Tanti anni che scrivo di musica, tantissi anni che ascolto musica, eppure mi capita ancora di cadere nella rigidità , che invece, per chi si occupa di “parlare” di musica è davvero un peccato mortale. Ai primi due ascolti di questo album dei Divine Comedy mi sono chiesto cosa fosse saltato in mente a Neil Hannon. Il mio idolo, quello che ha scritto vere e proprie poesie chamber pop mi sembrava che si fosse messo a pasticciare con i synth.

Chi pasticciava ero io.

Non è un terreno sconosciuto quello del synth-pop per Neil, che da bambino adorava la new wave e le band pop che vedeva a “Top Of The Pops”. Ecco che quello che a me pareva un viaggio in un territorio sconosciuto per lui era invece una ripresa di sensazioni e sonorità  familiari e amate. Il delizioso impianto melodico che conosciamo e riconosciamo da sempre nella creatura di Neil Hannon non manca, ma questa volta accanto alla strada consueta compare anche un binario parallelo in cui gli anni ’80 e gente come Pet Shop Boys, Bowie e Kraftwerk fanno la loro comparsa e a tratti non sono neanche così rassicuranti.

Non è sempre allegro e piacevole, infatti, il mondo dipinto da “Office Politics”. Una realtà  che guarda indietro, ad anni in cui la tecnologia non   era così opprimente e i telefoni avevano ancora i fili e a una società  in cui un presidente a nome Donald Trump era semplicemente una battuta di pessimo gusto. Neil Hannon guarda con rimpianto a quei tempi, si mostra preoccupato ma anche stravagante e deliziosamente nostalgico: tutto queste sensazioni le mette nei suoi testi ma anche nella musica, perchè per lui parole e suoni sono sempre collegati e vanno di pari passo.

Sicuramente questo è un disco ambizioso, ricco, ricchissimo di spunti e variegato. Il ritmo, forse come non mai, la fa da padrone fin da “Queuejumper” che ci rimanda a Paul Simon, ma come non rimanere basiti di fronte a “Infernal Machines” che incalza, plasticosa, oscura e acida, con questo pseudo organetto che da un tocco assurdo quasi glam o alla voce robotica in “Psychological Evaluation” che viaggia su un precevolissimo lavoro ritmico. Ma poi ecco un funk quasi alla Prince che però incontra le morbidezze classiche del nostro Neil e dolcezze beatlesiane in “Absolutely Obsolete” o ancora il folletto di Minneapolis che fa capolino nella magnifica ballata synth (così sobria e delicata) di “A Feather In Your Cap” (molto anni ’80).

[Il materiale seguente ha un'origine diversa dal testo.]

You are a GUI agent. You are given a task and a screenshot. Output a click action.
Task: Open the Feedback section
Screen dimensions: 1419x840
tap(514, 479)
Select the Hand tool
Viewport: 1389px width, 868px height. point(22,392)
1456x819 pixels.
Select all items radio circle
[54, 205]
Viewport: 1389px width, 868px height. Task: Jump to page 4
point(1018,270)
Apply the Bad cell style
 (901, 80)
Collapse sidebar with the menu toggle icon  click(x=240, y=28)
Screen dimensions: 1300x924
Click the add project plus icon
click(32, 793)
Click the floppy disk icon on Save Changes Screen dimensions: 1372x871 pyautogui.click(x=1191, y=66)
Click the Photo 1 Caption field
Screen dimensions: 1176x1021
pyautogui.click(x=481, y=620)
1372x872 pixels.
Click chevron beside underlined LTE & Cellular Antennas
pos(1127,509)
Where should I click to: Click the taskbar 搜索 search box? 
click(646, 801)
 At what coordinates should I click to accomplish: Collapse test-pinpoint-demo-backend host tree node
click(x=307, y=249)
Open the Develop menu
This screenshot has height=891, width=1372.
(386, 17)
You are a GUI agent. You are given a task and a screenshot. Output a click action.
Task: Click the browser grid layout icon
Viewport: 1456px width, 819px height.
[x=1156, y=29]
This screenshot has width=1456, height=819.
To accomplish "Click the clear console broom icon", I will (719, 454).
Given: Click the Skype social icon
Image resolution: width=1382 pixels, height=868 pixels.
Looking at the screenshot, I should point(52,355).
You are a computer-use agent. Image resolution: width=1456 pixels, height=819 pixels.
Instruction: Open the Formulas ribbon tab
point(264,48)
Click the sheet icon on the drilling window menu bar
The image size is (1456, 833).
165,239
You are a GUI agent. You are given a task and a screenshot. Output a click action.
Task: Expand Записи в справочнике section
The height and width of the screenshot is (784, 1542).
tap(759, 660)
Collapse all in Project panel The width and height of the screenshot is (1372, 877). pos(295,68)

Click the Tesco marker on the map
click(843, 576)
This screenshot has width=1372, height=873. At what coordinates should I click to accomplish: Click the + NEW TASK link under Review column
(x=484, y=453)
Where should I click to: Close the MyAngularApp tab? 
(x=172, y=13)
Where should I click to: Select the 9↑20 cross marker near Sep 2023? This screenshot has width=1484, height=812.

Ma non finisce qui, perchè la passione per il cinema del nostro emerge in un gioiellino jazzato come “You’ll nver Work In This Town Again”, adatta a un noir metropolitano. Non manca nemmeno, accanto a un lato cinematografico, anche quello più teatrale, basti ascoltare “I’m A Stranger Here” o “Opportunity’ Knox”. Nel finale il disco ci riconsegna quel Neil che conosciamo bene e apprezziamo da sempre, quello con le melodie ariose e arrangiate con gusto (molto morriconiana “When The Working Day Is Done”), ma guai a dimenticare quel gioiello chamber pop che è “Norman and Norma”.

Dopo tutto quello che vi ho detto, potremmo non considerarlo come un un gran bel disco, provocatorio e eclettico? Non ha paura di mettersi in gioco il buon Neil e vince una partita tutt’altro che scontata. Genio. Punto e basta.